# Spanish state schools in marbella!



## nadiam84 (Jun 5, 2014)

Hi fellow UK expats,

Is there anyone that can please give me some advice after putting their child in a Spanish State School in Marbella, I have been in contact with lots via email and not had any responses as yet, I've tried to contact a few by telephone but the language barrier is proving difficult, I have months to learn the language and will be teaching english once there so I'm not worried about it in the long term although I need to enrol my children asap for Sept 2014!!! 

*Can anyone please recommend a good Spanish State Primary School in Marbella that has a good knowledge of English*

Many thanks in advance


----------



## xabiaxica (Jun 23, 2009)

nadiam84 said:


> Hi fellow UK expats,
> 
> Is there anyone that can please give me some advice after putting their child in a Spanish State School in Marbella, I have been in contact with lots via email and not had any responses as yet, I've tried to contact a few by telephone but the language barrier is proving difficult, I have months to learn the language and will be teaching english once there so I'm not worried about it in the long term although I need to enrol my children asap for Sept 2014!!!
> 
> ...


you won't be able to enrol them until you are on the padrón - & you can't register on the padrón until you have an address................


----------



## brocher (Mar 21, 2011)

Soanish state school won't be concerning themselves with the English language! your child will have to learn Dpansih. It that usually isn't a problem providing the child is young enough.

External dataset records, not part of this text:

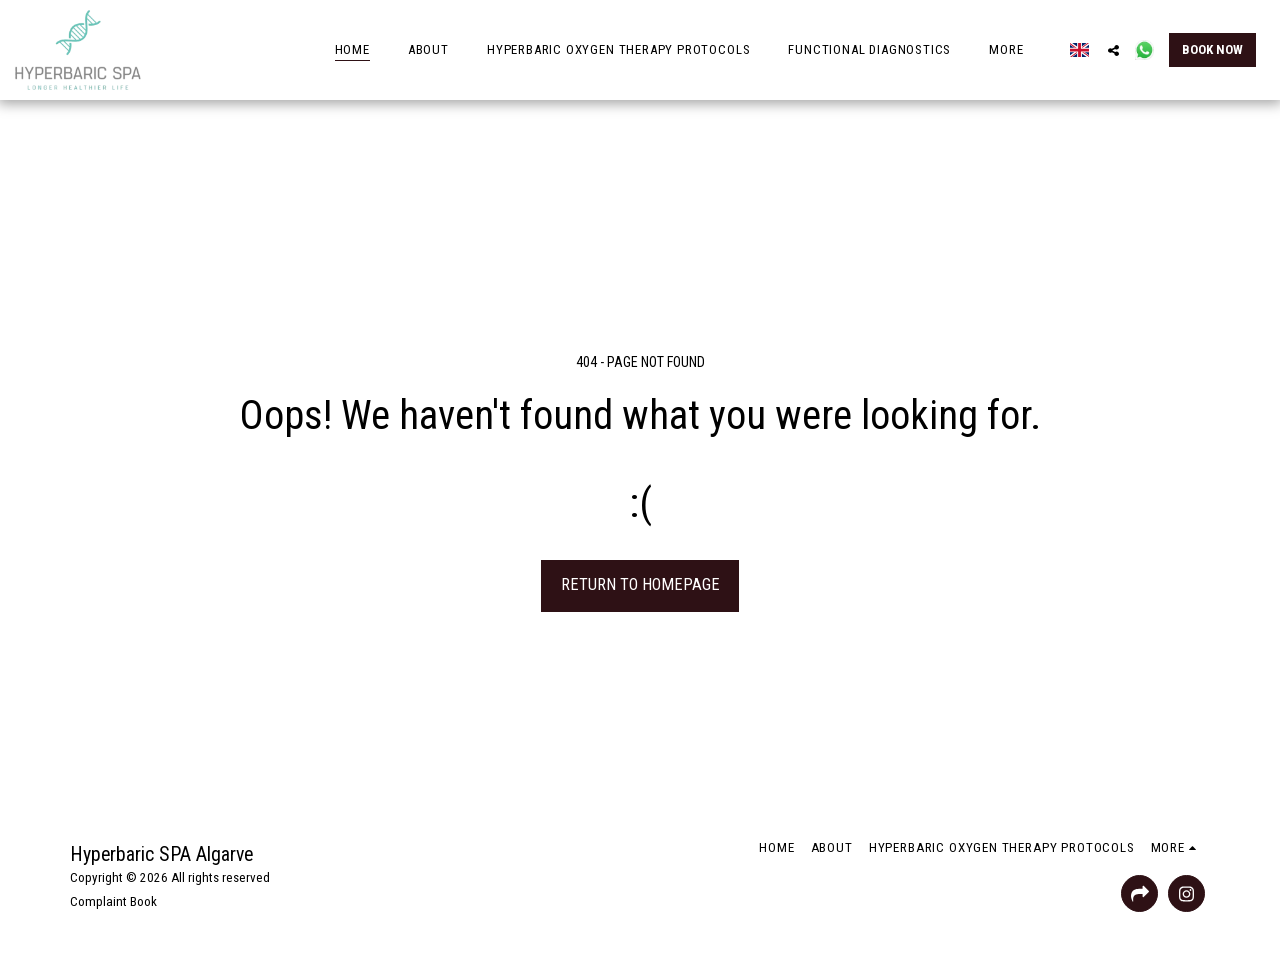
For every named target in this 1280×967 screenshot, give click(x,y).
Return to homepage (640, 584)
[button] (1113, 50)
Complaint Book (113, 901)
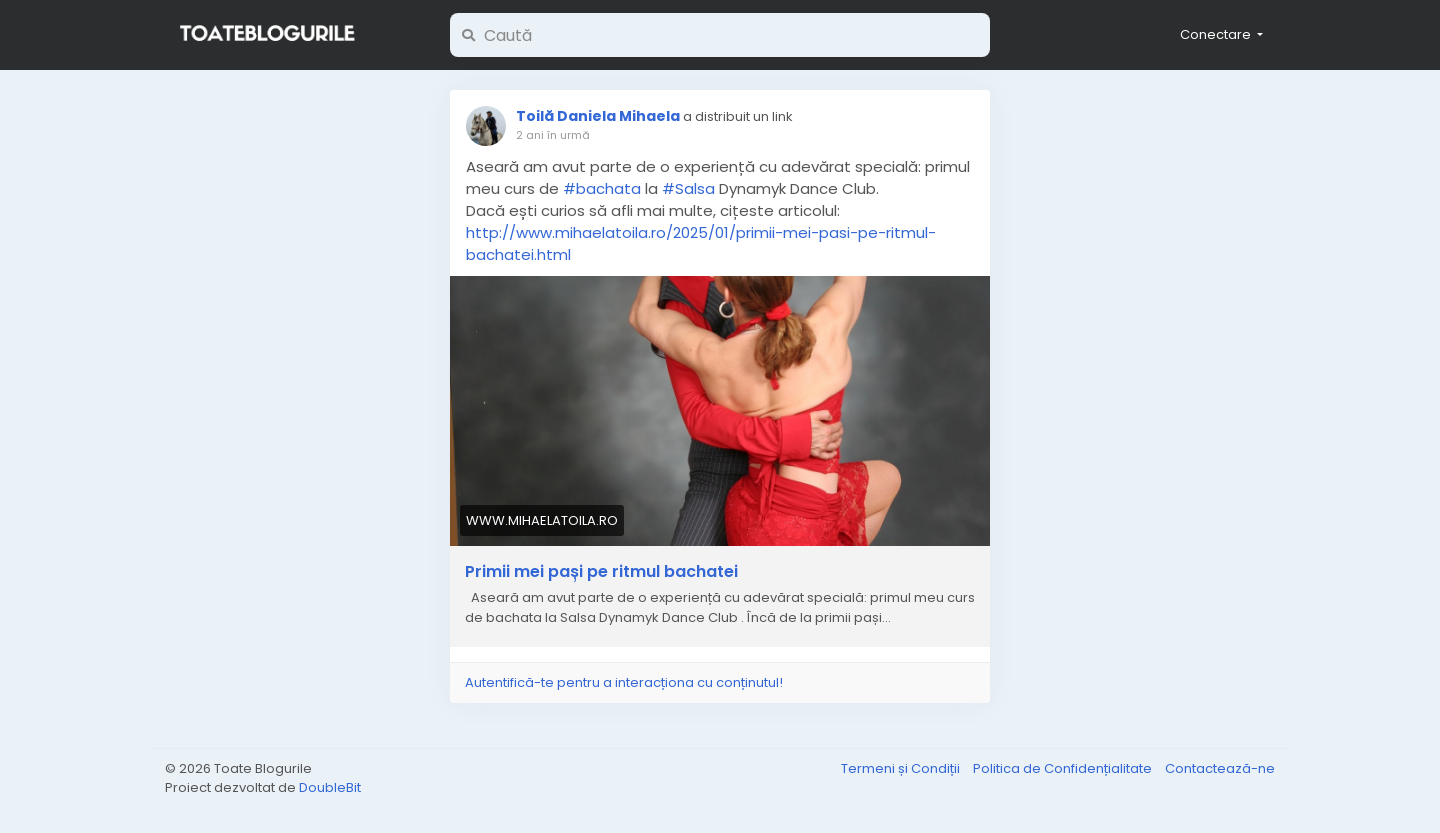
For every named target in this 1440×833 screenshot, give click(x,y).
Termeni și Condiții (902, 768)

I think you pretty much get allocated a school depending on where you live.

I knew someone who taught English in Marbella to supplement her regular job, I think the pay is pretty low and much of the work could be in the evenings.


----------



## xabiaxica (Jun 23, 2009)

brocher said:


> Soanish state school won't be concerning themselves with the English language!
> 
> I think you pretty much get allocated a school depending on where you live.


well there will be at least one English teacher, but s/he wouldn't be dealing with e-mails as a rule

and yes, that's right - school places are pretty much allocated geographically - sometimes you might get a choice - but not always


----------



## brocher (Mar 21, 2011)

Nadia, I see you have several posts and questions. I'll post what I can as I have time here.

Choosing a state school isn't like choosing a private one. I don't think you'll get much help from overly busy schools during the pre summer holiday rush with concerts, sports days, report cards and parents nights. You'll pretty much be allocated a school depending on where you live. 

Your time might be better spent dealing with practicalities like opening a bank account so you can easily transfer money before you move and getting a PAYG mobile so you don't spend s fortune phoning property agents ( they don't do email well either, you just have to do leg work once you arrive).

You say you want to be within twenty minutes of Marbella. Will you have a car or depend on public transport? Marbella is applied loosely to cover a pretty large area- where exactly is your job going to be? juggling getting to work, school runs, etc will play a huge part in where to live.

I can't remember whether you said the work will be self employed or contracted? To get residence you'll need to prove healthcare and income. You can do this with either contracted work or self employed, but if self employed you have to pay autonomo- like National insurance. There is a special offer for a year of two if you meet the criteria but otherwise autonomo alone will cost at least 260€/ month. You have tax to pay above that.


----------